Sky-Experte Didi Hamann war trotzdem unduldsam, als er nach dem Manchester-Spiel sagte: „Ich verstehe ein Stück weit, dass Rose seine Mannschaft verteidigen will. Aber sie haben sieben Mal verloren. Es ist einfach Fakt, dass sie im freien Fall sind, seitdem der Abschied feststeht.“ Nur was man gerade weiß, zählt. Und es ist uns zudem unerträglich anzuerkennen, dass Ergebnisse im Fußball zu einem leider zu großen Grad zufällig sind. Der schlaue Giovanni Trapattoni wusste es besser und hatte Weihwasser in der Tasche, wenn er am Seitenrand stand.
Max Eberl, Gladbachs Geschäftsführer Sport und der Boss von Rose hat neulich erklärt, dass er seine Entscheidungen „auf der Basis von Wissen und Verstand“ trifft, nicht aufgrund von „zwischenmenschlichen Gefühlen, nicht aufgrund von Rücksichtnahme auf andere, nicht auf Druck von außen und auch nicht aus eigener Eitelkeit heraus“. Das sind gute Voraussetzungen, um gute Entscheidungen zu treffen. Denn natürlich ist der Druck auf ihn gerade groß, weil seine Mannschaft im Mittelfeld der Tabelle versinkt und viele Fans den Trainer zum Teufel wünschen. Dass Eberl also sagt, dass er sich momentan keinen Grund vorstellen könne, warum Rose vor Saisonende gehen sollte, verrät eine bemerkenswerte Standfestigkeit.

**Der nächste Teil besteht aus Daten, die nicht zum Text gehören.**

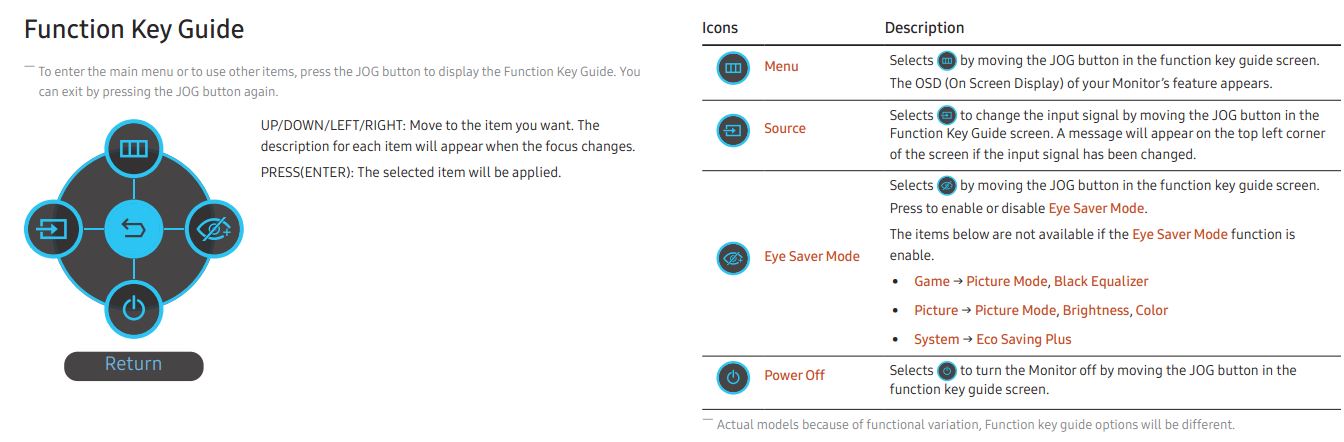Viewport: 1344px width, 442px height.
Task: Click the Eye Saver Mode label beside its icon
Action: 812,257
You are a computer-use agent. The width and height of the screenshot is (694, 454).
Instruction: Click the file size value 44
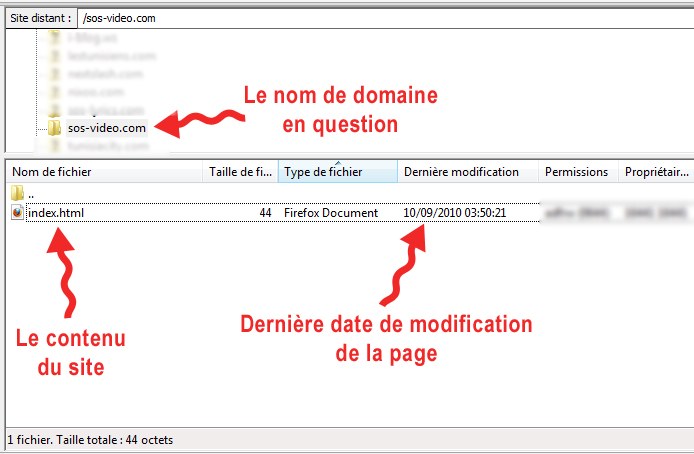265,213
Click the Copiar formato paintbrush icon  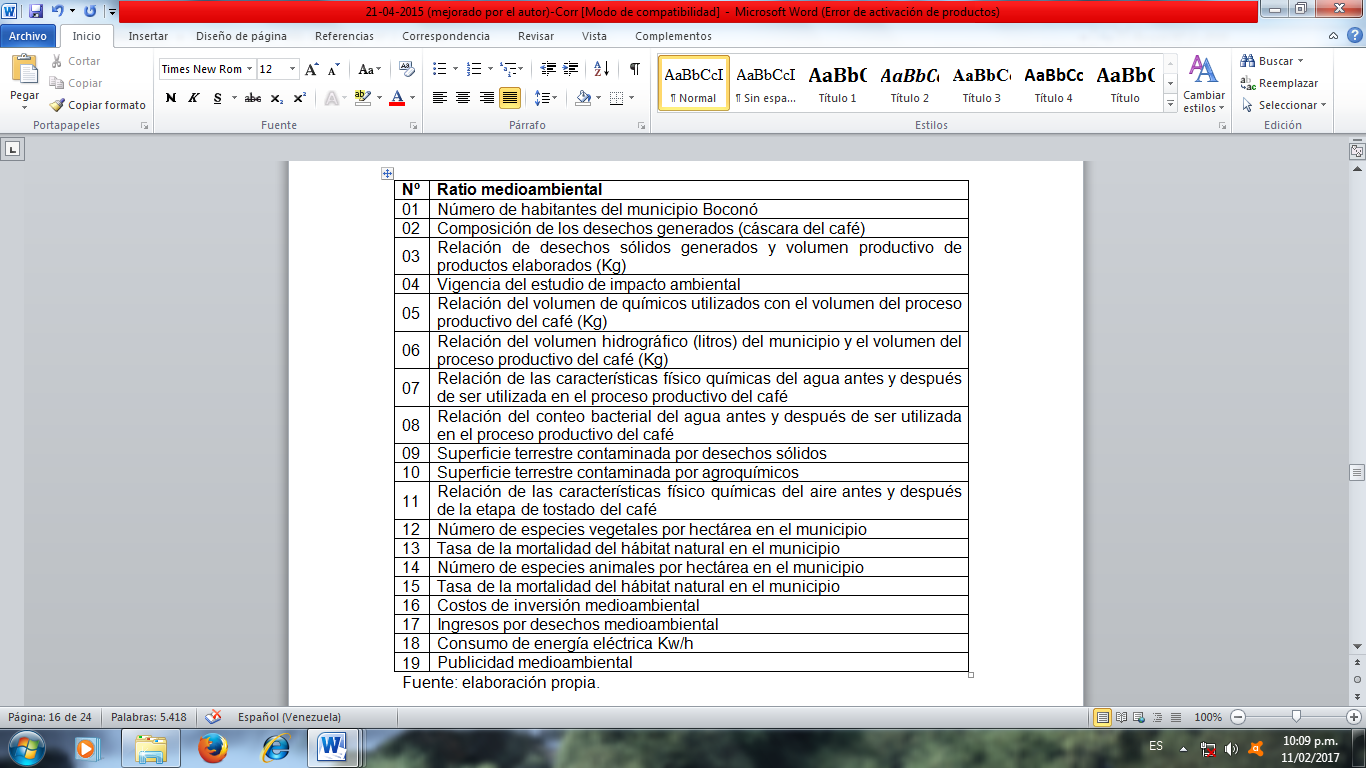[x=58, y=105]
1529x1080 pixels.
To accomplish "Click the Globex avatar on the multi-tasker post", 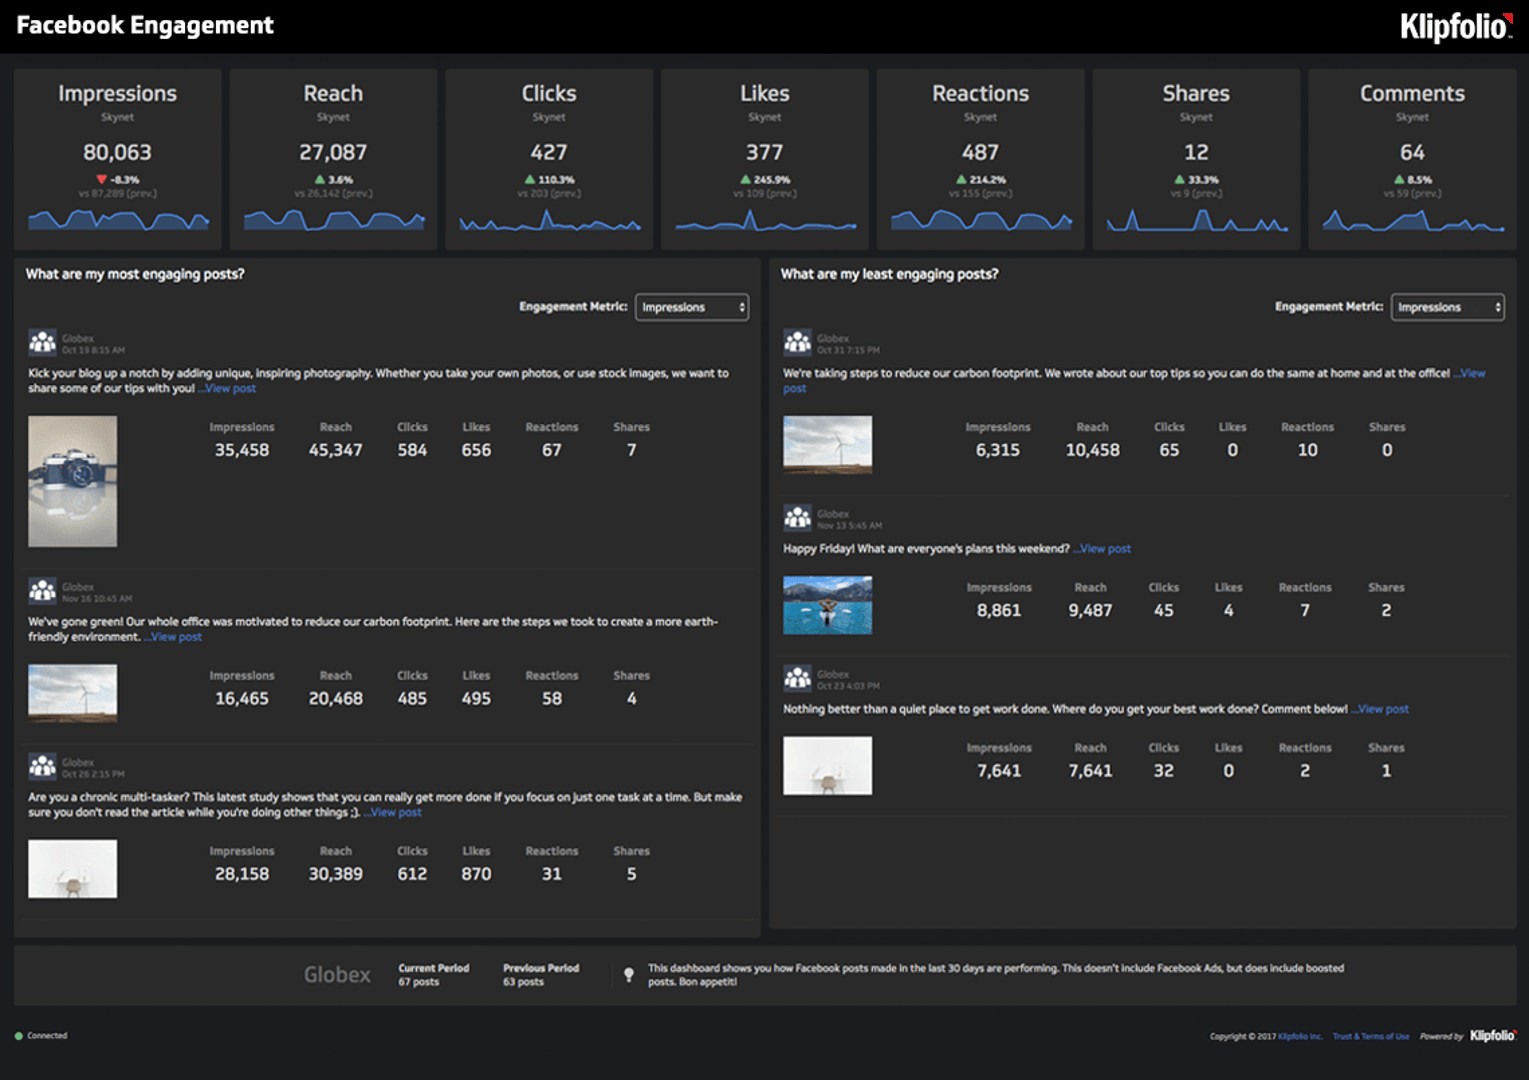I will pos(43,765).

Allerdings ist diese Standfestigkeit kein Selbstzweck. Eberl erlebt aus nächster Nähe mit, ob es zwischen Mannschaft und Trainer unüberwindliche Probleme gibt. Er würde es bemerken, wenn Rose schon halb mit dem Kopf in Dortmund wäre, nur noch mit halber Kraft oder einfach schlechter arbeitet. Wenn die Regel WYSIATI sagt, dass nur zählt, was man gerade weiß, muss man Eberl zugestehen, dass er mehr weiß. Denn er hat Informationen, über die kein Fan und kein Reporter verfügt.
Innerlich rebelliert ins uns dennoch alles dagegen, weil wir doch genau sehen, dass die nichts mehr gewinnen seit Roses Abschied verkündet ist. Es wäre sogar noch mehr der Teufel los, wenn es in den Gladbacher Seelen nicht ein durch viele Erfolge tief verwurzeltes Gefühl von In-Max-we-trust gäbe. Womit der Fall Rose aber nicht endgültig entschieden ist, denn es kann auch der Punkt kommen, an dem das Denken, dass sie ja nicht mehr gewinnen seit der Abschied ihres Trainers verkündet ist, auch in die Köpfe der Spieler einsickert. Und Rose wäre nicht der erste Trainer, der sich des Vergehens der Glücklosigkeit schuldig gemacht hätte und deshalb gehen musste. Aber darüber wissen wir am Samstag gegen halb Neun mehr.